YOUR OBJECTIVE:
Copy out the listing word for word, starting at its first line and ending with the line that contains "Looking at the screenshot, I should pos(147,31).", both included.

== == ==

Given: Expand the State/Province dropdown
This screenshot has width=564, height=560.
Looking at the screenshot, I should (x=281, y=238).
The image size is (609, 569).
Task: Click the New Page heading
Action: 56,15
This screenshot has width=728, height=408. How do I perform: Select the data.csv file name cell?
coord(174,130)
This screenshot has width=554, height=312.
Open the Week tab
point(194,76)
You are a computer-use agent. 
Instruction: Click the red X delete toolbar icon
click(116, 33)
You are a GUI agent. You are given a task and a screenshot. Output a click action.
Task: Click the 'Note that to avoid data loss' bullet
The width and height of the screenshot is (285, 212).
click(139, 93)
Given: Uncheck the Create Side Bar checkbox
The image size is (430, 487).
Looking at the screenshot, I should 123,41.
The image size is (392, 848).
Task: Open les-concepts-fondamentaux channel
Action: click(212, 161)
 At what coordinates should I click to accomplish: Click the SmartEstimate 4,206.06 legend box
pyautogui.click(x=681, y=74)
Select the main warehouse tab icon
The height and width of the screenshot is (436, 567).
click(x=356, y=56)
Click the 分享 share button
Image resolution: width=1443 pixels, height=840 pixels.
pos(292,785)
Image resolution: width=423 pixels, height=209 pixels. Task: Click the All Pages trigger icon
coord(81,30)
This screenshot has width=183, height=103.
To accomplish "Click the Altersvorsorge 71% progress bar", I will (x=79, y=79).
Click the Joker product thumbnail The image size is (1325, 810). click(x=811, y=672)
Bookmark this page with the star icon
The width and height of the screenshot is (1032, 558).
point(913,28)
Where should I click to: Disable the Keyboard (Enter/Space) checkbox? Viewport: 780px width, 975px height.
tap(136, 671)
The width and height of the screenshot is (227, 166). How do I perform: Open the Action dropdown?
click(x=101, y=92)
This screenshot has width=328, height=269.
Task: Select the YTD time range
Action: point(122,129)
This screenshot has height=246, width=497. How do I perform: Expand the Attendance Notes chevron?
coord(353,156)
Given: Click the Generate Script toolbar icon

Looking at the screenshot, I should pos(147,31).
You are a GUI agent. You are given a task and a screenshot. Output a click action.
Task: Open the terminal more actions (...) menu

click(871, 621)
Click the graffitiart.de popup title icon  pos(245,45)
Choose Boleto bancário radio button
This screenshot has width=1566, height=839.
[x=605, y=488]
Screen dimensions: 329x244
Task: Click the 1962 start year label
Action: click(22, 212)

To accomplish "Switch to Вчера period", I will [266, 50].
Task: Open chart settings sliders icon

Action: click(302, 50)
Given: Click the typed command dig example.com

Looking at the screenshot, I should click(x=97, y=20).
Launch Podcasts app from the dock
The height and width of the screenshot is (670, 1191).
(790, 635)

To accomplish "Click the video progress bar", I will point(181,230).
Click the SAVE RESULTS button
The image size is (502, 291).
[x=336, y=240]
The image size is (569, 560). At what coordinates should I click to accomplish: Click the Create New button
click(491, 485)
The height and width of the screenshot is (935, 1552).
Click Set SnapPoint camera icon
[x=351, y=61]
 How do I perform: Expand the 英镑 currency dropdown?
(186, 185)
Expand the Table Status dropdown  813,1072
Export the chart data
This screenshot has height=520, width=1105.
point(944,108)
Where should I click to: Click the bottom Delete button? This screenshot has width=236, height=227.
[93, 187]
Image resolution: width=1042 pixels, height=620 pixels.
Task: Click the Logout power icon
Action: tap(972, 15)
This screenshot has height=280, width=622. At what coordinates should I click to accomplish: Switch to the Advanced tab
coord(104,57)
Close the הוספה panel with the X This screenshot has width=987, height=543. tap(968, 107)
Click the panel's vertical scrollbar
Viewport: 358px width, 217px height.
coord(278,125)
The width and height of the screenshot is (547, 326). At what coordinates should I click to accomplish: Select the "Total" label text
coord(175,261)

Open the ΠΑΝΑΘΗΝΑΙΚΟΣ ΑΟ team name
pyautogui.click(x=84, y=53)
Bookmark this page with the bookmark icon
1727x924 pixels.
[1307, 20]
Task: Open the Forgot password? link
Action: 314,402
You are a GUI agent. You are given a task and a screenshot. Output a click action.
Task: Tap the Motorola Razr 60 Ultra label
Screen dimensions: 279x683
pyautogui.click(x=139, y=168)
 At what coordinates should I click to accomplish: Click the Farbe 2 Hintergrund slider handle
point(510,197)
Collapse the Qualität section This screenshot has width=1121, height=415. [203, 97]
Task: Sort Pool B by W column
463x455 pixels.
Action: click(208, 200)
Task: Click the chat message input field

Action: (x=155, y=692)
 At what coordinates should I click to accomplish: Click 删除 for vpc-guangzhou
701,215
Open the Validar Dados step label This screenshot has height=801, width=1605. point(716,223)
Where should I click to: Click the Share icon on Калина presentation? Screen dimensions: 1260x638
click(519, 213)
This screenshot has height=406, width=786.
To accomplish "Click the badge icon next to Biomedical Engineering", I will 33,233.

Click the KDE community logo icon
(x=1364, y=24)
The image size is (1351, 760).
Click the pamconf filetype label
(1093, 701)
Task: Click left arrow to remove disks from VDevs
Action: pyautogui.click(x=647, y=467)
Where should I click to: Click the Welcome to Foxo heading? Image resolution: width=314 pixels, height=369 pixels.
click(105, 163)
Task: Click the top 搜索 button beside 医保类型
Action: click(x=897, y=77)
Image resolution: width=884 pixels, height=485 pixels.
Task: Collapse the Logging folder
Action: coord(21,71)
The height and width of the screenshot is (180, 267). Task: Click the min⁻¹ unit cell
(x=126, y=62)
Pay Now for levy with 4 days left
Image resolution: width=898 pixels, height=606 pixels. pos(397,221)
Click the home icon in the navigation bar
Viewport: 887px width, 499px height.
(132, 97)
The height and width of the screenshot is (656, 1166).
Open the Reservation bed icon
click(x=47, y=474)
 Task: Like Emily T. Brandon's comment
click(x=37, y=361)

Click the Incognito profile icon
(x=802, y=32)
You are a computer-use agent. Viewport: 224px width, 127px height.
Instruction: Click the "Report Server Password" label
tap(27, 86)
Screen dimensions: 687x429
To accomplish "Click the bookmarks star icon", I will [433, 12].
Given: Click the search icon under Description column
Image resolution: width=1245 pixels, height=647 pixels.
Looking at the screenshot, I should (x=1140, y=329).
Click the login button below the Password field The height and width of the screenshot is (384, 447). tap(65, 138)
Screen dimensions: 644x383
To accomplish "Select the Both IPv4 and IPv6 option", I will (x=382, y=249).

== == ==

EXERCISE ANSWER:
Given: Expand the State/Province dropdown
This screenshot has width=564, height=560.
Looking at the screenshot, I should (x=281, y=238).
The image size is (609, 569).
Task: Click the New Page heading
Action: 56,15
This screenshot has width=728, height=408. How do I perform: Select the data.csv file name cell?
coord(174,130)
This screenshot has width=554, height=312.
Open the Week tab
point(194,76)
You are a computer-use agent. 
Instruction: Click the red X delete toolbar icon
click(116, 33)
You are a GUI agent. You are given a task and a screenshot. Output a click action.
Task: Click the 'Note that to avoid data loss' bullet
The width and height of the screenshot is (285, 212).
click(139, 93)
Given: Uncheck the Create Side Bar checkbox
The image size is (430, 487).
Looking at the screenshot, I should 123,41.
The image size is (392, 848).
Task: Open les-concepts-fondamentaux channel
Action: click(212, 161)
 At what coordinates should I click to accomplish: Click the SmartEstimate 4,206.06 legend box
pyautogui.click(x=681, y=74)
Select the main warehouse tab icon
The height and width of the screenshot is (436, 567).
click(x=356, y=56)
Click the 分享 share button
Image resolution: width=1443 pixels, height=840 pixels.
pos(292,785)
Image resolution: width=423 pixels, height=209 pixels. Task: Click the All Pages trigger icon
coord(81,30)
This screenshot has width=183, height=103.
To accomplish "Click the Altersvorsorge 71% progress bar", I will (x=79, y=79).
Click the Joker product thumbnail The image size is (1325, 810). click(x=811, y=672)
Bookmark this page with the star icon
The width and height of the screenshot is (1032, 558).
point(913,28)
Where should I click to: Disable the Keyboard (Enter/Space) checkbox? Viewport: 780px width, 975px height.
tap(136, 671)
The width and height of the screenshot is (227, 166). How do I perform: Open the Action dropdown?
click(x=101, y=92)
This screenshot has width=328, height=269.
Task: Select the YTD time range
Action: point(122,129)
This screenshot has height=246, width=497. How do I perform: Expand the Attendance Notes chevron?
coord(353,156)
Given: Click the Generate Script toolbar icon

Looking at the screenshot, I should pos(147,31).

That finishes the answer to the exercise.